# plow motor stays running?



## mcwlandscaping

Just pulled the plow out from it's summer vacation to run it through to make sure it's ok. Started off with a plugged up solenoid on the plow manifold but that was an easy fix. Now i'm having an issue where sometimes the plow motor will stay running even after i let go of the joystick....could this problem be caused by a bad solenoid under the hood of the truck sticking on and still feeding power to the plow pump motor? 

-mike-
btw Fisher MM1, insta-act 3 plug system hydraulic system


----------



## B&B

Yea Mike it's likely a sticking UH solenoid from lack of use over the summer.


----------



## BigLou80

My V plow did the same thing it wents nuts with the wings going in and out on thier own


----------



## mcwlandscaping

Are there any special specifications to this solenoid? I have a new standard solenoid i got from autozone at my house...is this OK to use for the plow or should i go get the one fisher specs for the truck?

thanks guys!
-mike-


----------



## B&B

Use an actual plow designated solenoid Mike. Doesn't have to be in a Fisher bag though..

Those parts store starter solenoids can cause you problems if you don't get the correct one. On a plow solenoid the one small terminal is a ground (to ground the solenoid). Most solenoids that you buy in a parts store are starter solenoids....and the one small terminal IS NOT A GROUND. I'ts for a 12V to the ignition which will supply 12V to that term while the solenoid is energized. If you connect your small ground wire that your plow harness has to that term it's a dead short. Not good.


----------



## mcwlandscaping

B&B;609557 said:


> Use an actual plow designated solenoid Mike.

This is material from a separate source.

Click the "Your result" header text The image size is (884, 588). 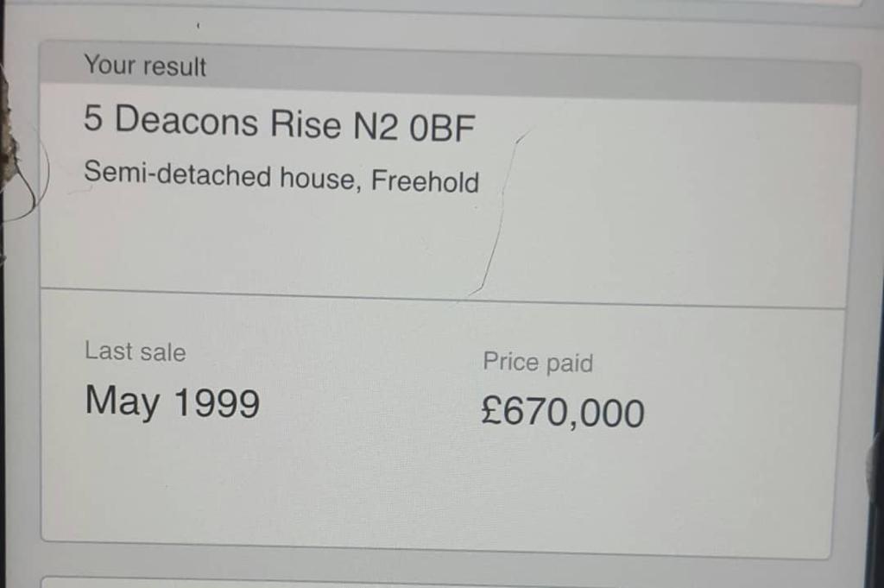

Doesn't have to be in a Fisher bag though..
> 
> Those parts store starter solenoids can cause you problems if you don't get the correct one. On a plow solenoid the one small terminal is a ground (to ground the solenoid). Most solenoids that you buy in a parts store are starter solenoids....and the one small terminal IS NOT A GROUND. I'ts for a 12V to the ignition which will supply 12V to that term while the solenoid is energized. If you connect your small ground wire that your plow harness has to that term it's a dead short. Not good.


And that's why i always like to ask before i proceed with something i'm not sure of!  thanks again B&B for saving me before i did something stupid!!


----------



## kerrie0229

check your ground wires...if you have a direct short will cause motor to stay running...ran into this problem today...had a ground wire touching a hot wire


----------



## MickiRig1

B&B saves another one. Good job Buddy !


----------